Boom! This paralyzes Parent. Freed from Parent’s constant “you can’t do that” nagging, the Child is free to imagine the possibilities. Given enough time and encouragement, a person can start living out that new, imagined reality.
On one level, this is the “new life” that Jesus provides. He offers us a new reality and invites us to live out that reality. In one sense, “The Kingdom of God” or “The Kingdom of Heaven” is just… plain old ordinary reality. But it’s a reality in which we are accepted, loved, and provided for by God. It’s a reality that makes our strategies useless and unnecessary. And to the extent we can drop those old, ineffective strategies, we can apply that energy to a new life in our new reality. Because those strategies require a lot of energy to maintain, dropping them frees up a tremendous amount of personal energy.
If a One no longer has to be perfect and right about everything, how much energy does he gain back in not trying to maintain that perfect image anymore? If a Two doesn’t have to take care of everybody else anymore, will she have time to nurture herself? If a Three doesn’t have to constantly strive for accomplishment, he might have the free time to deepen his relationships. If a Four doesn’t have to be a drama queen anymore, can she learn to enjoy the blessing of ordinary days?
Luke 20:18 says “Everyone who falls on that stone will be broken to pieces, but he on whom it falls will be crushed.” Jesus is speaking of himself as the stone. The stone is not just a cornerstone, but a touchstone with true reality. The person who falls on the stone (accepts Jesus’ reality) will find their previous worldview and false self-image shattered. Those who don’t accept it will continue to bear the crushing weight of “the stuff I have to do to get by.” Like most of the parables, there are layers of meaning in this one. Most prophecies and parables are interesting in that they have multiple, equally-applicable meanings.
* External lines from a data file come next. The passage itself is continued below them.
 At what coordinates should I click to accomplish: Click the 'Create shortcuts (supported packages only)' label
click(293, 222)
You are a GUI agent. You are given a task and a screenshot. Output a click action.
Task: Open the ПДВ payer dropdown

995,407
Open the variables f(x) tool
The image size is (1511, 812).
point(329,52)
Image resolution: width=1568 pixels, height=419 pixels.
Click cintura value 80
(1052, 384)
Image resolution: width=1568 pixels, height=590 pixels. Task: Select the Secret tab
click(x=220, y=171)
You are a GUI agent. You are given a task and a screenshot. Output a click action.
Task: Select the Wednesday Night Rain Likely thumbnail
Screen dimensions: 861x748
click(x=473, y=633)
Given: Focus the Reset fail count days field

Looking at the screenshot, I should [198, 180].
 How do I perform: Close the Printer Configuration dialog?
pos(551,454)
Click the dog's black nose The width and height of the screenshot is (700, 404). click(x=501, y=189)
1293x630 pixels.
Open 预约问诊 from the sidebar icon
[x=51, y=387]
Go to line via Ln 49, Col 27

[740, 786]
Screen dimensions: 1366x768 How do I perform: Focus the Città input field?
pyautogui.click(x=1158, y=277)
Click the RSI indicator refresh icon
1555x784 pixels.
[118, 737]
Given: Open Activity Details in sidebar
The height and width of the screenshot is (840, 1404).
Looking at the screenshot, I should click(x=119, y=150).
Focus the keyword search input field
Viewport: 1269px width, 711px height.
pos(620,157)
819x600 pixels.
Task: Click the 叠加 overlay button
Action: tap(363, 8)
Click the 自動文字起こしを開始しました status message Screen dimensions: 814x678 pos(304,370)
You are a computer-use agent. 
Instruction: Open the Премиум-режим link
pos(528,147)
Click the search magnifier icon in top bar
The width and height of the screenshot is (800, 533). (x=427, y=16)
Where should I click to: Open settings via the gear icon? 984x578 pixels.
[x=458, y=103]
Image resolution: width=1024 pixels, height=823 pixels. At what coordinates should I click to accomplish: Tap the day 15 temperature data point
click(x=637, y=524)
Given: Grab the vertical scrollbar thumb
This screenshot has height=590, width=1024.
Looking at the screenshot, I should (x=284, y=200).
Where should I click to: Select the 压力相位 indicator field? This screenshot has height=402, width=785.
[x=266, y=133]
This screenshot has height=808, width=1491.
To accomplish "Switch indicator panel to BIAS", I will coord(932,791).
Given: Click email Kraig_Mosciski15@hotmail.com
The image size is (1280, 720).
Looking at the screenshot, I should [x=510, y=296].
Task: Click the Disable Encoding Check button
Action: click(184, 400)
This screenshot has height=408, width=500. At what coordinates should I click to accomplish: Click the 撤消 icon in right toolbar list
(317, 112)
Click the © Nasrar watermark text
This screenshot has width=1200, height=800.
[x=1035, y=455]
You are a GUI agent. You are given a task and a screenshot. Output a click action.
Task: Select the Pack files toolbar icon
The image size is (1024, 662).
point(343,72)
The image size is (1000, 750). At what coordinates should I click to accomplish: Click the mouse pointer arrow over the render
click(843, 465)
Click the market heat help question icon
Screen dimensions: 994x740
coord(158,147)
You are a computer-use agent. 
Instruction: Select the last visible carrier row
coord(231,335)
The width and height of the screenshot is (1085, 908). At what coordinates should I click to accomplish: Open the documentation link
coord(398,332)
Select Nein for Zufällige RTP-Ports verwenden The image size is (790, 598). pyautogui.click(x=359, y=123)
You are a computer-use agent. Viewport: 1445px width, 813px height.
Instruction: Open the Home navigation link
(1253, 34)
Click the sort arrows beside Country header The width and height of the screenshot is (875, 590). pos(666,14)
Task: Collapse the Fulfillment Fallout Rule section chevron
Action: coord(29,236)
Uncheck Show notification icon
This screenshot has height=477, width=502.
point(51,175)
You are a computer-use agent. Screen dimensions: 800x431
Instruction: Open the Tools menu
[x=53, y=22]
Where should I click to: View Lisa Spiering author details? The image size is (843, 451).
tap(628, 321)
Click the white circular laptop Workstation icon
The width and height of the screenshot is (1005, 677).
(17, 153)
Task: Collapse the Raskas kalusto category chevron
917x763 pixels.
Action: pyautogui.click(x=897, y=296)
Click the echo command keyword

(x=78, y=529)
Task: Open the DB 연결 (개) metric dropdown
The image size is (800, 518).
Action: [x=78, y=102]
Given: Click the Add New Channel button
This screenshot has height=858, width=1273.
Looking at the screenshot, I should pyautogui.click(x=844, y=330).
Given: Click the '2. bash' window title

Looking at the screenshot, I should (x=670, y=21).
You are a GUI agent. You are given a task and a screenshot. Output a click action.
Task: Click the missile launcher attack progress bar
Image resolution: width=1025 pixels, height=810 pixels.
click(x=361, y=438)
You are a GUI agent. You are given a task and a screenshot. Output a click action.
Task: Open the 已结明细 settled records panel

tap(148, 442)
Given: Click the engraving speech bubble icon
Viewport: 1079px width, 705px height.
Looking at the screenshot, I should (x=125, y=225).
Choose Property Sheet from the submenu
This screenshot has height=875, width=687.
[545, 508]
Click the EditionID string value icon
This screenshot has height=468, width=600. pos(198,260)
There is one true meaning that applies to you right now… and another, different, true meaning that will apply in ten years… and likely a third that will apply to someone else five hundred years from now.
Many prophecies of Isaiah and Daniel were fulfilled, in some respects, during their lifetimes, and then fulfilled again during the time of Christ.
Ideas that we find challenging and disturbing may be genuinely false. They may also be “viruses” sent to counterprogram our fixed and inaccurate mindsets. It’s important to pay conscious attention to the things that make no sense to us, because our unconscious attention is going to do something with them, one way or another.